* [EXTRAIT DU TEXTE]

29. 1. 2. Ces quatre « trajets sémiotiques » sont d’abord et avant tout des « logiques relationnelles ». Ils deviennent proprement « sémiotiques » quand la mise en relation permet de synthétiser du sens, c’est-à-dire quand la découverte d’une relation (qui complexifie le texte d’une référence extérieure au texte) amène paradoxalement à sa meilleure compréhension (et donc une simplification de l’idée du texte). 
 
29. 1. 3. Mettre en évidence, pour chaque expression, l’une de ces différentes logiques relationnelles ne permet pas nécessairement de les douer de sens : se souvenir que l’on a déjà rencontré le marin Phénicien dans l’épisode de la voyante (voir # 8) ne nous dit pas ce que signifie cette réapparition.  
 
29. 1. 4. Saisir ce que signifie cette réapparition, cela impliquerait de trouver une idée où se synthétisent le marin d’alors et le marin de maintenant. Une telle idée peut consister en un message (ainsi, on peut lire ici que le vers 314 renvoie, autre relation intratextuelle, au marchand Mr Eugenides ; on suggère donc que le texte dirait quelque chose – idée synthétique – du commerce ; mais quoi ?). Lorsqu’on ne parvient pas à satisfaire la pulsion herméneutique, on se trouve face, en lieu et place d’un texte, à un nœud de relations qui ne se synthétisent pas, qui partent dans tous les sens. On a complexifié le texte, et l’on n’a rien simplifié. D’une certaine manière, c’est nous qui l’avons rendu illisible.  
 
29. 2. Le texte que nous avons ici est, pour deux raisons, encore éloigné de l’immédiateté avec laquelle il pourrait sembler pourtant parvenir jusqu’à nous.  
 
29. 2. 1. Ces deux raisons nous invitent à nous préoccuper d’une cinquième « logique relationnelle » – relative aux différents états de la fabrication du texte (on peut donc l’appeler « génétique »).

* [DONNÉES FOURNIES]
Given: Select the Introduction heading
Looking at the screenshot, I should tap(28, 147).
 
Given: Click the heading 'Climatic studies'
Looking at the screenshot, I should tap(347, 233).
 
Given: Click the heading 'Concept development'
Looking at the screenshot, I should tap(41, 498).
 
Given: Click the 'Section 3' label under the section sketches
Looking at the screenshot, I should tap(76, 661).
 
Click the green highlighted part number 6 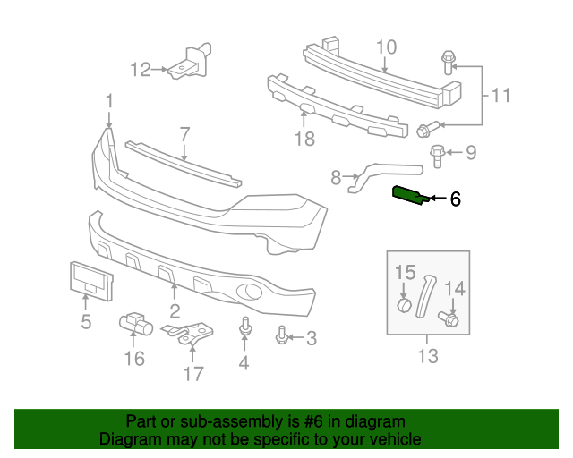(x=410, y=194)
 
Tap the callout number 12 (x=141, y=69)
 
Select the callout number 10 (x=385, y=47)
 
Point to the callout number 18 (x=305, y=139)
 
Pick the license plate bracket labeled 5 (x=90, y=278)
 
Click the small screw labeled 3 (x=281, y=335)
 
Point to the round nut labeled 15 (x=404, y=306)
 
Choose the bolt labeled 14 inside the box (x=449, y=318)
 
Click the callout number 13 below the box (x=428, y=356)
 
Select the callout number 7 (x=184, y=135)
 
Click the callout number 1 (x=108, y=99)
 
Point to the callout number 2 (x=175, y=311)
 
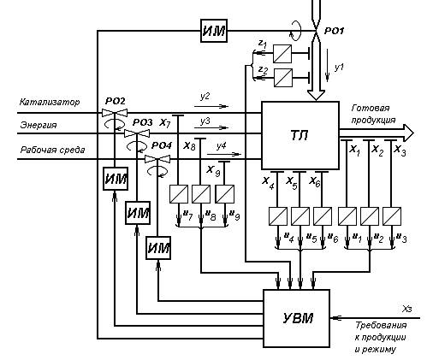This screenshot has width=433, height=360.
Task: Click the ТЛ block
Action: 300,135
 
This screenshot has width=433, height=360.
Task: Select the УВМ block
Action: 296,318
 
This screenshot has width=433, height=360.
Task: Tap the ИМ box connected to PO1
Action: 214,31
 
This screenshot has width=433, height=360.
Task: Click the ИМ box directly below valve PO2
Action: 116,179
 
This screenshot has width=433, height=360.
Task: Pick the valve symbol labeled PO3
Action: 137,133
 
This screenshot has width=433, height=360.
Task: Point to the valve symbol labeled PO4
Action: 157,159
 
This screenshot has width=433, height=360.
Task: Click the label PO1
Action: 335,31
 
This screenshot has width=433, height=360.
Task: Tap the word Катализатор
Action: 50,102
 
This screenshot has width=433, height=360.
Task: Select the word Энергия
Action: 39,125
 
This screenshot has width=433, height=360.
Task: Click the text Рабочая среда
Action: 52,150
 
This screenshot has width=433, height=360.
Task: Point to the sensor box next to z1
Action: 282,54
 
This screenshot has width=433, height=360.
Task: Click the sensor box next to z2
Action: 283,78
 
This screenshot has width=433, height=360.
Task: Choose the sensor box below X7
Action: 179,194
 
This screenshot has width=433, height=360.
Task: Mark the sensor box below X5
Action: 300,216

* [VOS TÂCHES]
A - D'après l'extrait du texte, à quoi renvoie le vers 314 ?
B - Dans les enregistrements, reprenez le passage allant de la ligne qui contient « Point to the callout number 18 (x=305, y=139) » jusqu'à la fin, en remplaçant partout « sensor box » par « sensor unit » sans rien changer d'autre. Laissez les images de côté.

* [RÉPONSES RÉDIGÉES]
A - Au marchand Mr Eugenides.

B -
Point to the callout number 18 (x=305, y=139)
 
Pick the license plate bracket labeled 5 (x=90, y=278)
 
Click the small screw labeled 3 (x=281, y=335)
 
Point to the round nut labeled 15 (x=404, y=306)
 
Choose the bolt labeled 14 inside the box (x=449, y=318)
 
Click the callout number 13 below the box (x=428, y=356)
 
Select the callout number 7 (x=184, y=135)
 
Click the callout number 1 (x=108, y=99)
 
Point to the callout number 2 (x=175, y=311)
 
This screenshot has width=433, height=360.
Task: Click the ТЛ block
Action: 300,135
 
This screenshot has width=433, height=360.
Task: Select the УВМ block
Action: 296,318
 
This screenshot has width=433, height=360.
Task: Tap the ИМ box connected to PO1
Action: 214,31
 
This screenshot has width=433, height=360.
Task: Click the ИМ box directly below valve PO2
Action: 116,179
 
This screenshot has width=433, height=360.
Task: Pick the valve symbol labeled PO3
Action: 137,133
 
This screenshot has width=433, height=360.
Task: Point to the valve symbol labeled PO4
Action: 157,159
 
This screenshot has width=433, height=360.
Task: Click the label PO1
Action: 335,31
 
This screenshot has width=433, height=360.
Task: Tap the word Катализатор
Action: 50,102
 
This screenshot has width=433, height=360.
Task: Select the word Энергия
Action: 39,125
 
This screenshot has width=433, height=360.
Task: Click the text Рабочая среда
Action: 52,150
 
This screenshot has width=433, height=360.
Task: Point to the sensor unit next to z1
Action: 282,54
 
This screenshot has width=433, height=360.
Task: Click the sensor unit next to z2
Action: 283,78
 
This screenshot has width=433, height=360.
Task: Choose the sensor unit below X7
Action: 179,194
 
This screenshot has width=433, height=360.
Task: Mark the sensor unit below X5
Action: 300,216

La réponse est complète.